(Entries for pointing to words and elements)
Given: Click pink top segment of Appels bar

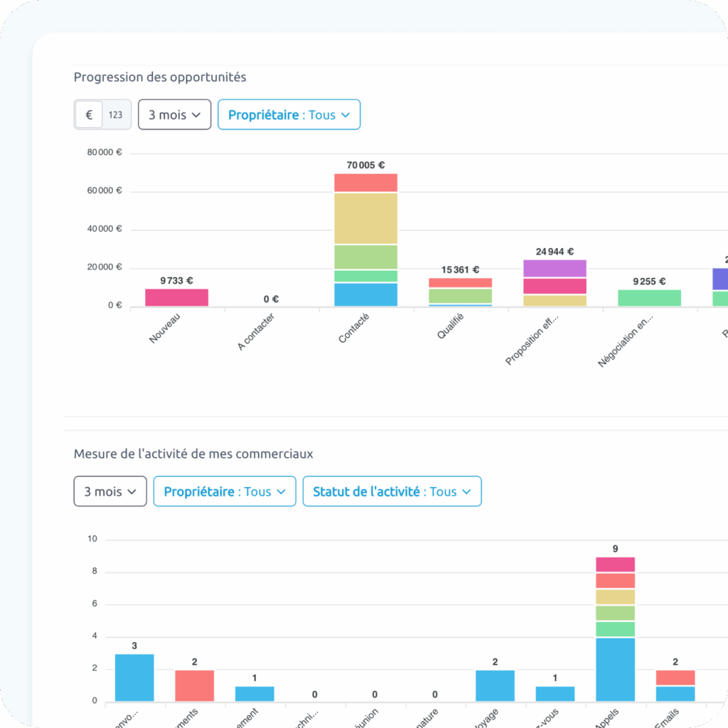Looking at the screenshot, I should (615, 564).
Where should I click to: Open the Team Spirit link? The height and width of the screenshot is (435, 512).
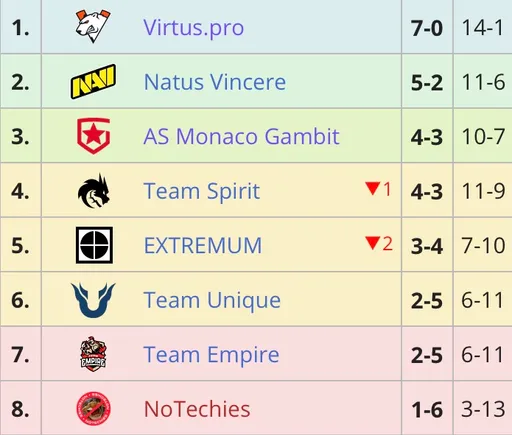pos(202,192)
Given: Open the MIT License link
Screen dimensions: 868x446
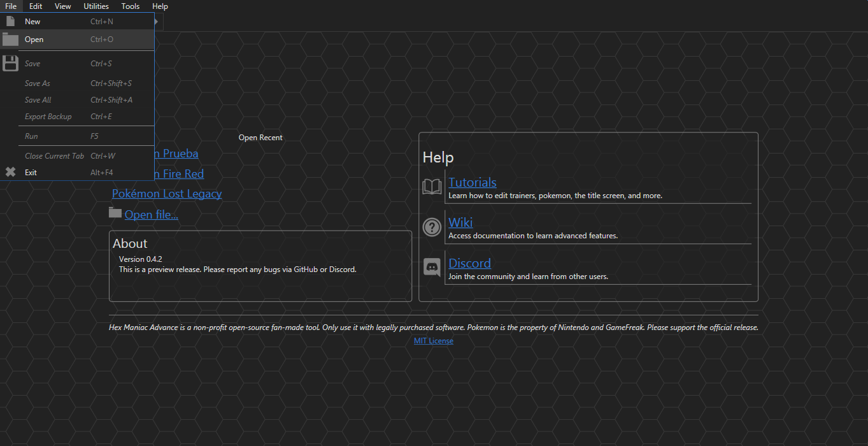Looking at the screenshot, I should tap(433, 340).
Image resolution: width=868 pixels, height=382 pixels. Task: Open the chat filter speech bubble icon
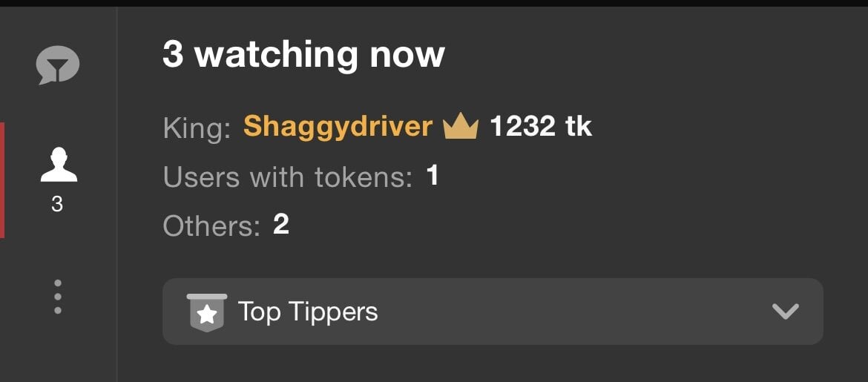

> _Stated task_
Extract each of the rows above verbatim, leaving out the pictures.

> _Task output_
Given: Click pink top segment of Appels bar

Looking at the screenshot, I should (615, 564).
Where should I click to: Open the Team Spirit link? The height and width of the screenshot is (435, 512).
pos(202,192)
Given: Open the MIT License link
Screen dimensions: 868x446
Looking at the screenshot, I should tap(433, 340).
Image resolution: width=868 pixels, height=382 pixels. Task: Open the chat filter speech bubble icon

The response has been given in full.